The convent's church was located in what is now a small open courtyard leading to the 14th-century Nasrid mirador. This space was occupied by a single nave, measuring 6.20 by 21.50 meters. At its north end, the Nasrid mirador was repurposed as the capilla mayor (main chapel). This space also served as the initial burial place of Isabella and Ferdinand. According to Torres Balbás, the arched entrance to this church, as seen today, dates to the church's expansion in 1512. The upper walls and the barrel-vaulted roof of the church, missing today, fell into ruin at the end of the 19th century. The church's former interior has thus been left open to the sky since then, as Torres Balbás stated that there was little point in trying to rebuild them during restoration works. The original floor of the church was likely lower than it is today and the choir, now disappeared, was connected with the upper level of the cloister next door. Additional chapels were formerly located on the west side, while the arched niches and windows seen today on the east side, which communicate with the cloister, were once used as altars. During the restoration works by Torres Balbás in the 1920s, an underground crypt with human remains was discovered beneath the church.

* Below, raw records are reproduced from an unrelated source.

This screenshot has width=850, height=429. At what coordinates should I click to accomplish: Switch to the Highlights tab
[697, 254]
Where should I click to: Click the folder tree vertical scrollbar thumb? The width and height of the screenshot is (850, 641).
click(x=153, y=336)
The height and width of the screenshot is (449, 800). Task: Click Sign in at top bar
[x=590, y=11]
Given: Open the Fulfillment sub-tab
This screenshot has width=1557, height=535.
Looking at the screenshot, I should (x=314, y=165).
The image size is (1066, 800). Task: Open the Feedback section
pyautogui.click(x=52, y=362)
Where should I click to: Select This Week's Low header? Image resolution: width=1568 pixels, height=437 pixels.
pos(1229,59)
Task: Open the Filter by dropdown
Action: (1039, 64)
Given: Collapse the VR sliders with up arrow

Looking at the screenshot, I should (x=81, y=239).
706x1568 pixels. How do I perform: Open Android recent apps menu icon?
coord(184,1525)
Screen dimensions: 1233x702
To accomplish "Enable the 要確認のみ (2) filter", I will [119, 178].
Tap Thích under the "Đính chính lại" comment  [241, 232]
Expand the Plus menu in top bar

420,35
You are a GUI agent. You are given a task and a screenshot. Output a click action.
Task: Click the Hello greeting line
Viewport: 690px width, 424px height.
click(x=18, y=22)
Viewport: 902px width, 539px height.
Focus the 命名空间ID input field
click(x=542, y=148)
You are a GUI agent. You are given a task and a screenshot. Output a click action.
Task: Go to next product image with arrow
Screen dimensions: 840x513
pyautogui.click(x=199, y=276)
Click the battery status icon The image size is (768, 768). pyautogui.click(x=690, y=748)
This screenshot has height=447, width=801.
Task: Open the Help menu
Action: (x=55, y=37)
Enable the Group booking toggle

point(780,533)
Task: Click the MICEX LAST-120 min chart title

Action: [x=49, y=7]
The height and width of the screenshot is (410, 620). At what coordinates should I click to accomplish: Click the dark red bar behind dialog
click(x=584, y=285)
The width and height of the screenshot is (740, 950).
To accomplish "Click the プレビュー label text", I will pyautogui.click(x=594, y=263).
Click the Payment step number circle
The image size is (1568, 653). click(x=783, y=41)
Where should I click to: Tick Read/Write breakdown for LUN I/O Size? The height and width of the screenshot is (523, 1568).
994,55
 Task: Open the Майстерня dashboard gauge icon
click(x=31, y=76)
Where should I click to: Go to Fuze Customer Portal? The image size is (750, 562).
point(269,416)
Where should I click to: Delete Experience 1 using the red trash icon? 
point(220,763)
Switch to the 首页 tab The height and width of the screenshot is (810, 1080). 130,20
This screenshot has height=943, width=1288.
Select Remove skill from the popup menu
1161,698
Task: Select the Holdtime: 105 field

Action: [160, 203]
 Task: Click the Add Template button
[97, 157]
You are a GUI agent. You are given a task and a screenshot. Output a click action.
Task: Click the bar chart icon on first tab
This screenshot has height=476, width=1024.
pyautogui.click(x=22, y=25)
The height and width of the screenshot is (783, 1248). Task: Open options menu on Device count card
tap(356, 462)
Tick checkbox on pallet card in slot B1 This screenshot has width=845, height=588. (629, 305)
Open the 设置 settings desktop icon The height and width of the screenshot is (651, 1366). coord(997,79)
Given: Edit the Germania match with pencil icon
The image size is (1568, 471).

The church's bell tower, built in 1787, stands next to the entrance. A Roman-era stone used in its construction was discovered during restoration works and moved to the city's archeological museum. On the west side of the church is the cloister which in its current form is roughly contemporary with the 18th-century tower, according to Torres Balbás. The cloister consists of a courtyard surrounded by a two-story gallery. The square courtyard occupies a part of what was formerly the elongated main courtyard of the Nasrid palace and the water canal of that palace once ran across the middle of this court. The arches of the cloister's galleries have Baroque-style decorations and Tuscan-style columns. The fountain at the cloister's center dates from the end of the 15th century.